Könnte die Schweiz bald zum neuen Bergamo werden?
Die stark steigenden Corona-Fallzahlen in der Schweiz nehmen auch unsere Nachbarländer wahr. Eine italienische Zeitung fragt sich, wie die Situation enden wird.
Das Wichtigste in Kürze
- Die vielen Corona-Neuinfektionen werden auch von unseren Nachbarländern registriert.
- Eine italienische Tageszeitung vergleicht die Situation mit der im Bergamo im Frühling.
- Die italienischen Ärzte mussten damals entscheiden, wer noch behandelt wird und wer nicht.
Die Corona-Ansteckungen in der Schweiz nehmen in Windeseile zu. Am letzten Freitag meldete das BAG 6592 Neuinfektionen. Die Intensivstationen sind zu zwei Dritteln ausgelastet. Bei einem weiterhin ungebremsten Verlauf dauert es nicht mehr lange und sie werden voll sein.
Die rasant steigenden Zahlen werden auch von unseren Nachbarländern wahrgenommen. Die italienische Tageszeitung «La Stampa» vergleicht unsere Situation mit der in Bergamo vom vergangenen Frühling. Die Spitäler in Norditalien mussten damals Kranke abweisen.
«Die Entscheidungen, die die Schweizer Ärzte möglicherweise treffen müssen, sind die gleichen, wie sie die Ärzte in Bergamo getroffen haben.» So die Zeitung.
Dokument zur Ressourcenknappheit
«La Stampa» bezieht sich auf ein Schweizer Dokument der Gesellschaft für Intensivmedizin, welches im März 2020 erstellt wurde. Darin werden die Richtlinien zur «Triage bei intensivmedizinischen Behandlungen bei Ressourcenknappheit» geregelt. Offiziell ist die Regelung allerdings noch nicht verabschiedet.
Gemäss diesem Schreiben darf grundsätzlich das Alter bei der Behandlung von Covid-19 keine Rolle spielen. Trotzdem werden Menschen über 85 Jahren bei einer Ressourcenknappheit an Spitalbetten nicht mehr aufgenommen. Zudem werden Patienten über 75 Jahren nicht mehr aufgenommen, wenn sie an einem der folgenden Symptome leiden: Leberzirrhose, chronischem Nierenversagen oder Herzinsuffizienz.

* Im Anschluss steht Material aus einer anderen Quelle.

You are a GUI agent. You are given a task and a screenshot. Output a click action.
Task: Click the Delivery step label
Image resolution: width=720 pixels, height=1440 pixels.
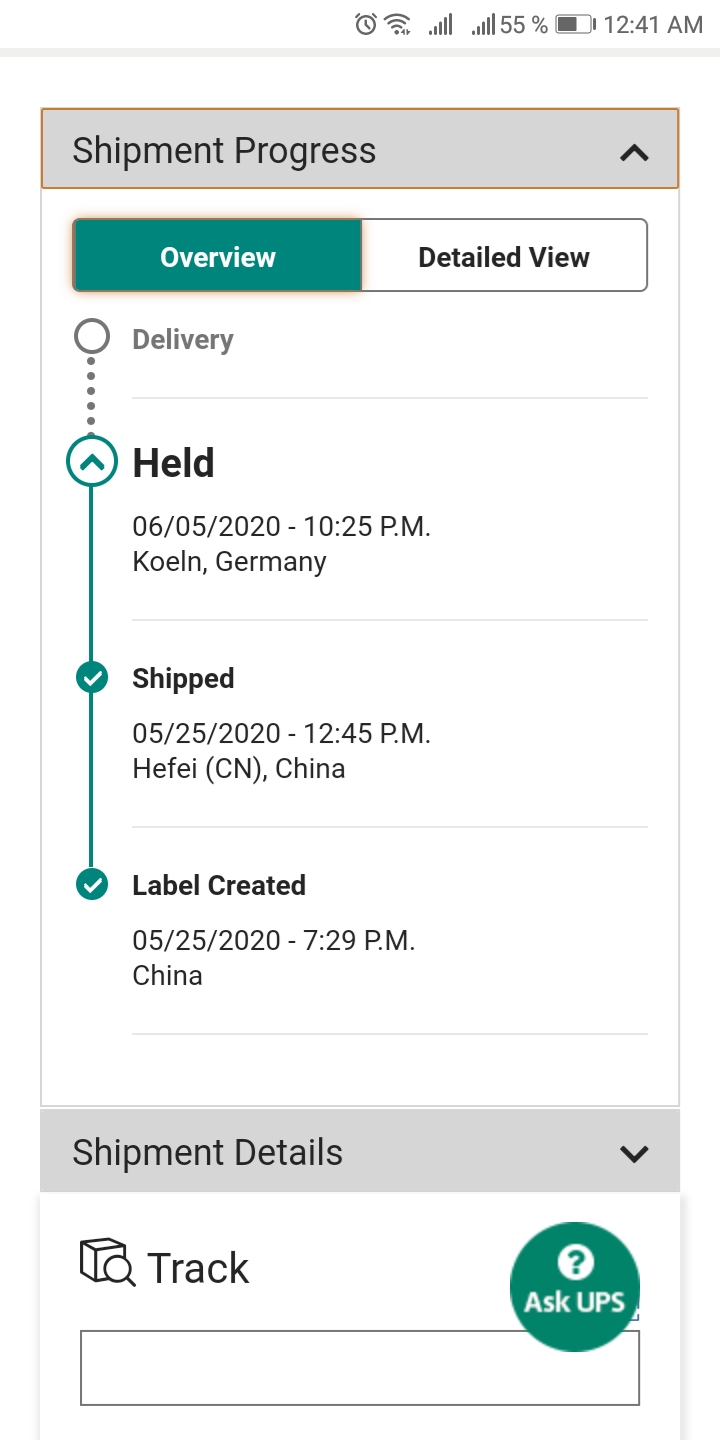click(x=183, y=339)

Kein Arzt soll das entscheiden müssen
Ob es in der Schweiz zu einer solch dramatischen Situation kommen wird, ist unklar. Franco Denti, Präsident des Tessiner Ärztegesellschaft betont gegenüber der Tageszeitung, er hoffe, dass es zu keinem solchen Szenario kommen werde. «Die Entscheidung, wen man wiederbeleben soll und wen nicht, ist schwer, sehr schwer für jeden Arzt.»